Share your dilemmas and get honest opinions from other Mumsnetters.

Tell me it gets better, please

79 replies

Duggeeismysaviour · 11/01/2020 20:58

I have a wonderful boisterous just turned 2 year old, and a 6 week old. I know I'm massively lucky to have two healthy kids.

It has been the day from hell. Dh incapacitated unwell, and I have been basically firefighting since 4am. Running from room to room, prioritising tasks that leave me (wee, drink, wash my sweaty self) at the bottom. I'm sick of the sound of my own voice as dc1 pushes the boundaries. I am trying so hard with dc1, to continue giving him the love and attention and opportunities he got before (and yes, he gets lots of tv time now too, I'm no martyr here!)

This isn't a poor me thread, as I know I have so much support and others have it way harder

But I have just had enough. I would never ever let any harm come to dc2, but right now I feel like I have nothing more to give and I resent her a little bit. She is EBF on demand (my choice) and bloody hell now I just cannot get away, even for a short while. Pumping is so far down the list as I can't ever get around to sterilising and setting it up. She is such an innocent little thing but she gives nothing back (of course) and along with her big brother, had taken every last drop of my reserves, both physically and mentally. Once dc1 is in bed, I feel like what's the point, I might as well go off to a dark room to try and get her to sleep as she is over tired and exhausted. I have no energy to even care that my day to day existence is currently shitty. I think its the 24h nature of it all, I want to scream as I will be feeding her every 2h throughout the night.

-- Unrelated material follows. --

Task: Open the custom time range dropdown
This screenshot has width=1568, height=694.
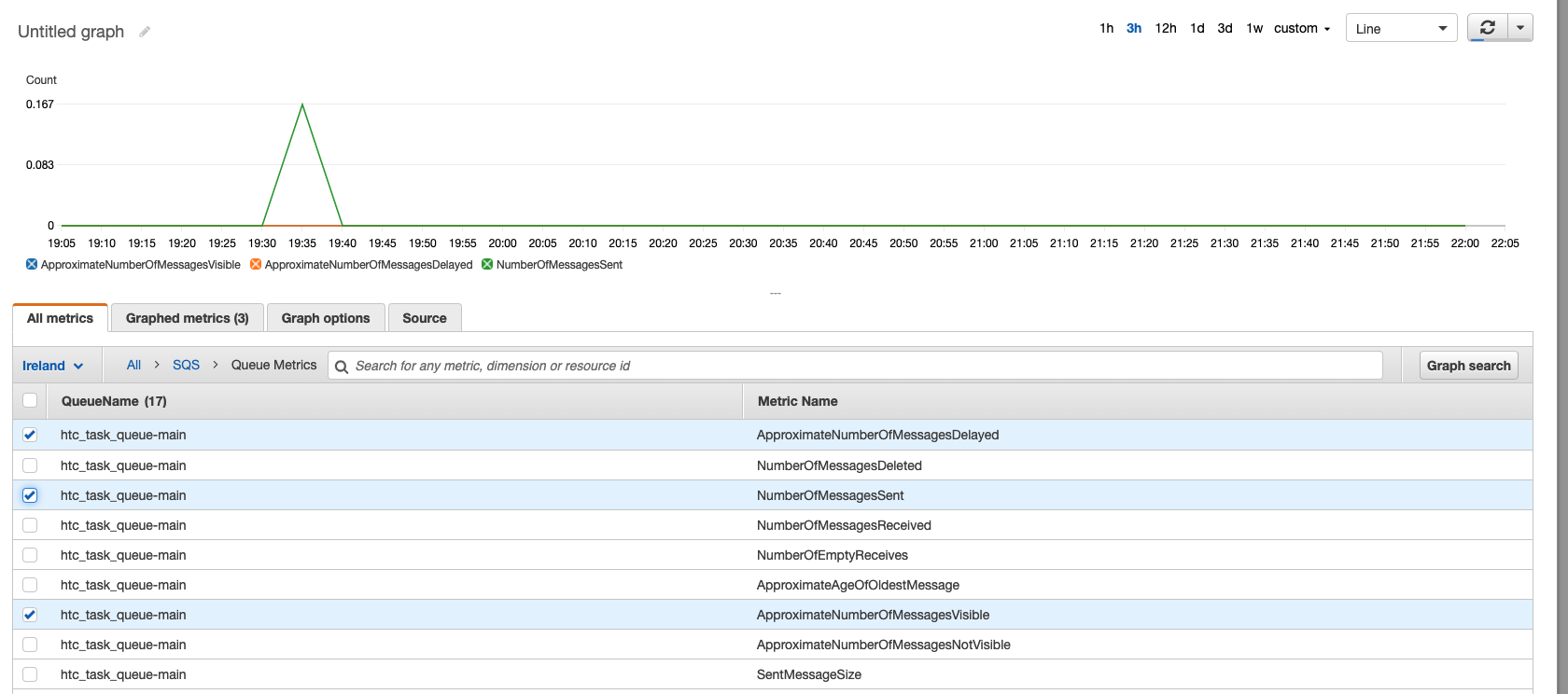Action: tap(1302, 29)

So tell me, AIBU to wonder why the hell we got ourselves into this situation? Honestly, I can't mentally take her back now I know she exists, but AIBU to wish I could go back in time and stop this much wanted dc2 from entering the picture before I even knew of her? I feel awful for saying this. I feel even more awful that I feel like grandparents all love her more than I do, they just come over and coo and idolise her (they help a lot too).

Tell me it gets better

(ps not PND, just exhausted and had a bad day)

OP posts:
cutietooties · 12/01/2020 23:29

I've never seen a thread that describes my situation any better than yours! DC1 is 18 months and DC2 is 3 months! Physically I'm not finding it too stressful as both sleep through the night but mentally I'm still finding it hard to adjust I sometimes wish I could turn back the clock.. I know that's an awful thing to say!

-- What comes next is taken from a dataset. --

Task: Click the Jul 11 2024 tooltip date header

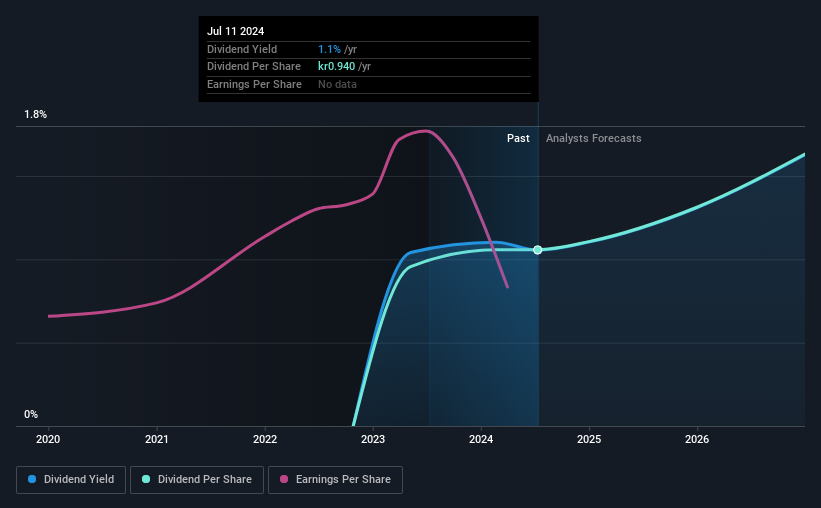Action: tap(236, 31)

Daphine2004 · 13/01/2020 00:02

OP, you’re not alone in feeling the way you do. I have a 4 year old and 18 week old also EBF as has an allergy and refuses the bottle with prescription formula. It’s so very tough and relentless! I, actually we, after we had DS2 kept saying to each other “what have we done?” I also have friends who have had their second child around the same time as me and we have all said that if we knew it was going to be THIS HARD we wouldn’t have tried for a second. I don’t feel that way now as much now, we still don’t have a routine as such, but I’m kinder to myself and think you should be kinder to yourself too - you had a baby six weeks ago! You’re still recovering, probably don’t know what day it is and you’re in survival mode.

I’m not sure about your financial situation and I know you mentioned you’ve got support, but would finding a nursery or childminder at least one day a week for your two year old help? Or a family member having him once a week/fortnight to try and take some of the pressure off? It’s something I was going to do, nursery a day a week, but as I’m the only one who can feed him we’ve not been able to do that. I wanted a day where I can rest, not necessarily sleep when baby sleeps, but watch TV, read a book, have a coffee etc.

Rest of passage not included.